Sebastian Steineke.   Ihr Bundestagsabgeordneter für Nordwest-Brandenburg
25.11.2014, 13:18 Uhr | MAZ - Ruppiner Tageblatt 25.11.2014 / Andreas Vogel

Auch der Jugendförderplan wackelt
Vorzeitiges Auszahlen eines Budgets für Jugendarbeit ist fraglich

Neuruppin – Wenn die Kreistagsabgeordneten am 4. Dezember den Haushaltsplan für die Jahre 2015/16 ablehnen, dann wird es vorerst auch keinen Jugendförderplan für die nächsten zwei Jahre geben. Das könnte problematisch für die Jugendarbeit im gesamten Landkreis werden. Zwar hatte der Jugendhilfeausschuss vorsorglich beantragt, dass auch ohne beschlossenen Haushalt wenigstens 150 000 Euro für Sachkosten der
Jugendarbeit in den Ämtern, Städten und Gemeinden freigegeben werden sollen. Aber „ein solcher Beschluss geht leider nicht“, sagte Landrat Ralf Reinhardt beim Kreis- und Finanzausschuss. Dazu sei der Jugendförderplan
zu eng mit dem Haushaltsplan des Kreishaushalts verknüpft. Der Kreisausschuss hatte den Etatentwurf für den Doppelhaushalt 2015/16 mit
sechs Stimmen abgelehnt. Nur vier Abgeordnete sowie der Landrat hatten dafür gestimmt. Die Mitglieder der bunten Fraktion aus Bauern, Freien Wählern und FDP hatten sich enthalten. Die Entscheidung liegt beim Kreistag. Knackpunkt ist die Höhe der Kreisumlage, die laut Entwurf
für beide Jahre mit 48 Prozent festgeschrieben werden soll. Dagegen wehren sich die Amtsdirektoren und Bürgermeister (die MAZ berichtete).

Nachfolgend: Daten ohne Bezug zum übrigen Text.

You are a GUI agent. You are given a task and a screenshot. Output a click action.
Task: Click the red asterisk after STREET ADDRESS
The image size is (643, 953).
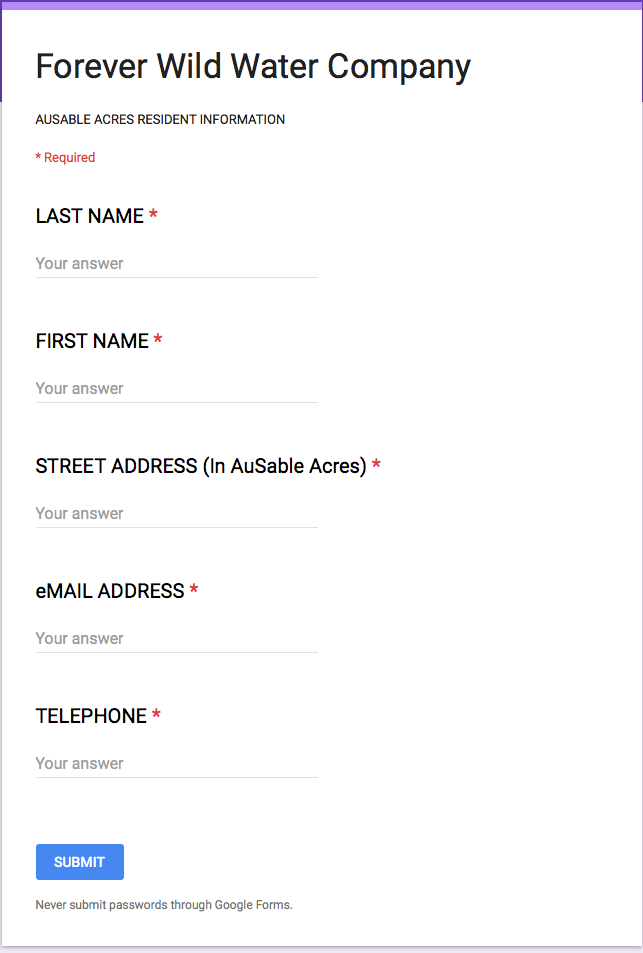376,465
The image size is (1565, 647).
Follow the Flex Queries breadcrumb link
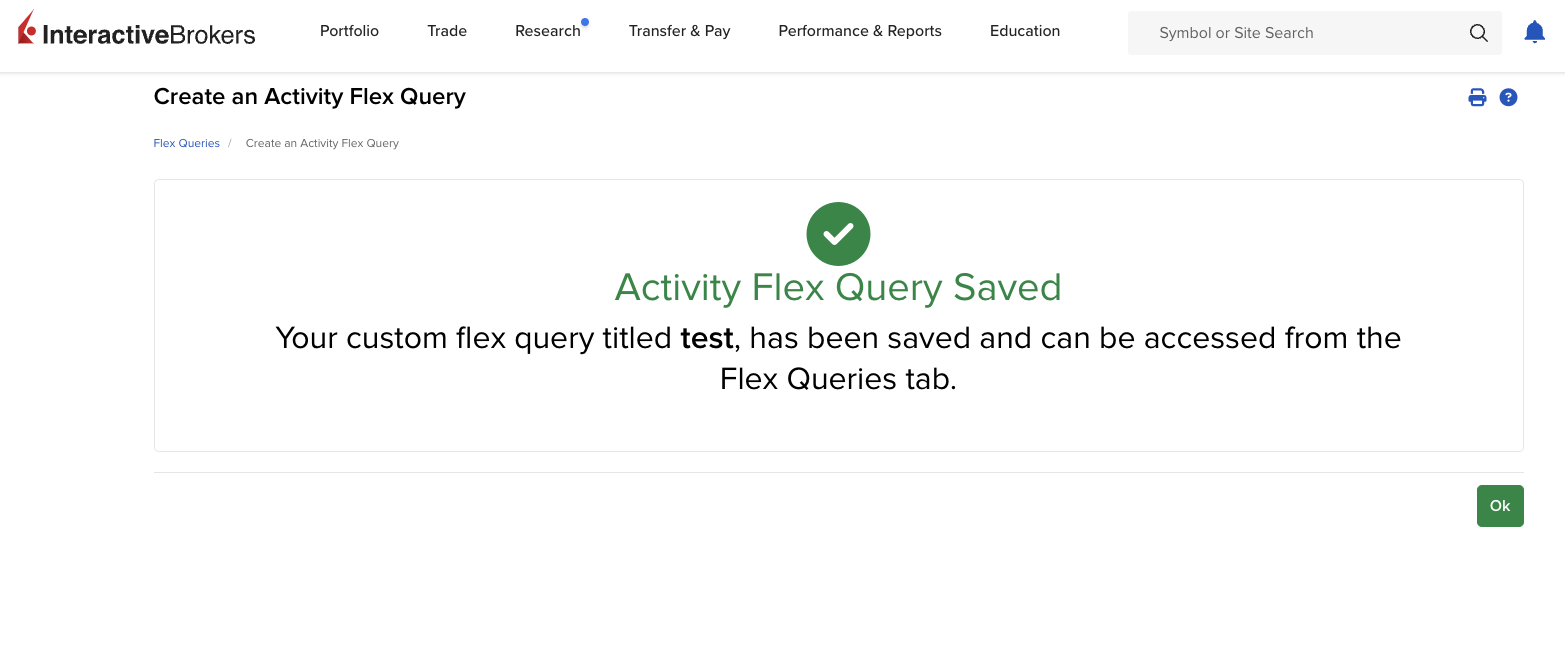186,143
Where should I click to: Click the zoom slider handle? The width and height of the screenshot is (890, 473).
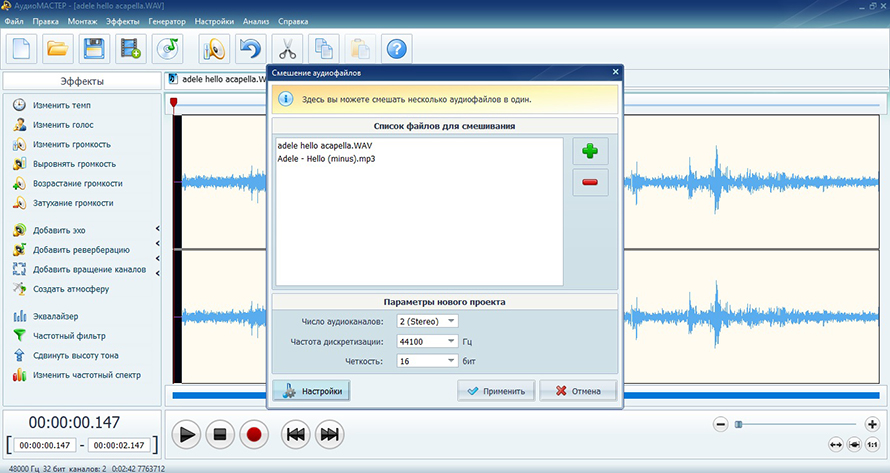pos(739,424)
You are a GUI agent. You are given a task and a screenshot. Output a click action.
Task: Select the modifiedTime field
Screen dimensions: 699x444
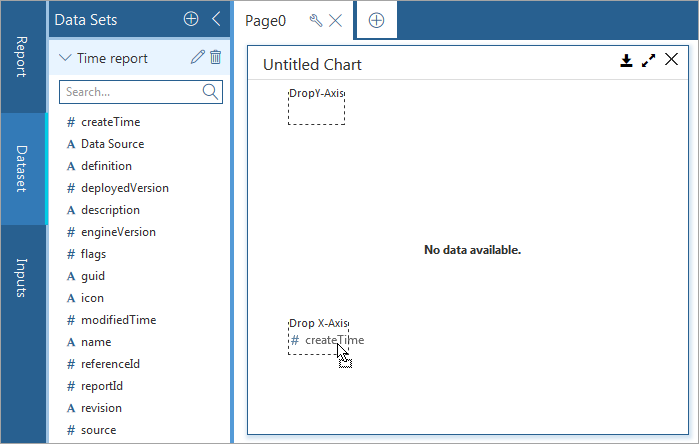click(118, 320)
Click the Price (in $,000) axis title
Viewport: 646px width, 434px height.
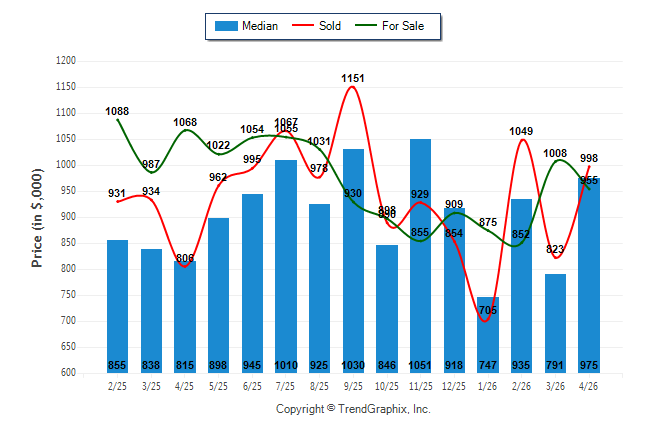click(37, 218)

Der Etat des Landkreises beläuft sich laut Entwurf im nächsten Jahr auf 236 Millionen Euro. Fast 70 Prozent davon sind so genannte Transferleistungen.

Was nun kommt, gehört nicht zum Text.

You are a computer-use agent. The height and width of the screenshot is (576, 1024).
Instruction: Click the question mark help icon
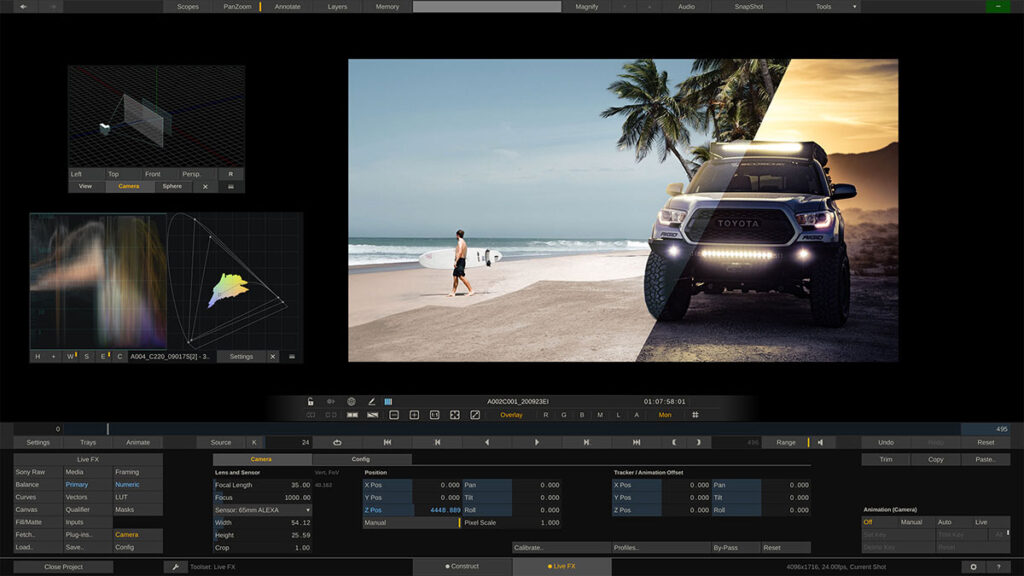(x=998, y=566)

Das heißt, der Kreis erhält dieses Geld von Land und Bund für pflichtige
Aufgaben, die er weiter reicht. So machen allein die Zuschüsse für Soziales und Jugend mehr als 55 Millionen Euro aus. Tendenz steigend. Auch für die Schülerbeförderung muss der Landkreis im nächsten Jahr mehr ausgeben. Die Kämmerei geht von 3,1 Millionen Euro aus. Das wären 400 000 Euro
mehr als in diesem Jahr. Die Personalkosten für die 800 Beschäftigten des Landkreises summieren sich auf 40 Millionen Euro. Das sind immerhin 18 Prozent des Kreishaushaltes. „Das ist schon eine Hausnummer“, sagte CDU-Fraktionschef Sebastian Steineke. Er kritisierte, dass der Kreis beim
Personal zu wenig spart. Zugleich räumte Steineke jedoch ein, dass die Kosten für die steigende Zahl an Flüchtlingen,die der Landkreis nach einem speziellen Verteilerschlüssel aufnehmen muss, nur schwer zu kalkulieren
sind. Denn der Flüchtlingsstrom nach Deutschland wächst wegen der vielen
Krisenherde in der Welt. Der Kreis erhält zwar vom Land eine Pauschale von gut 9000 Euro je Person und Jahr. „Aber diese Pauschale reicht nicht“, so Reinhardt. Der Landrat hofft, dass der Bund die Landkreise, die sich um die Langzeitarbeitslosen kümmern, bei den Kosten für die Eingliederungshilfe
entlastet. Das hat der Bund angekündigt. Noch gebe es aber keine Orientierungszahlen, so Reinhardt. Bei der umstrittenen Kreisumlage
rechnet der Landkreis für nächstes Jahr bei 48 Prozent mit Einnahmen von 46,4 Millionen Euro. Das wäre so viel wie noch nie. Zum Vergleich: 2014 nahm er 44,4 Millionen Euro ein, 2011 waren es 36 Millionen.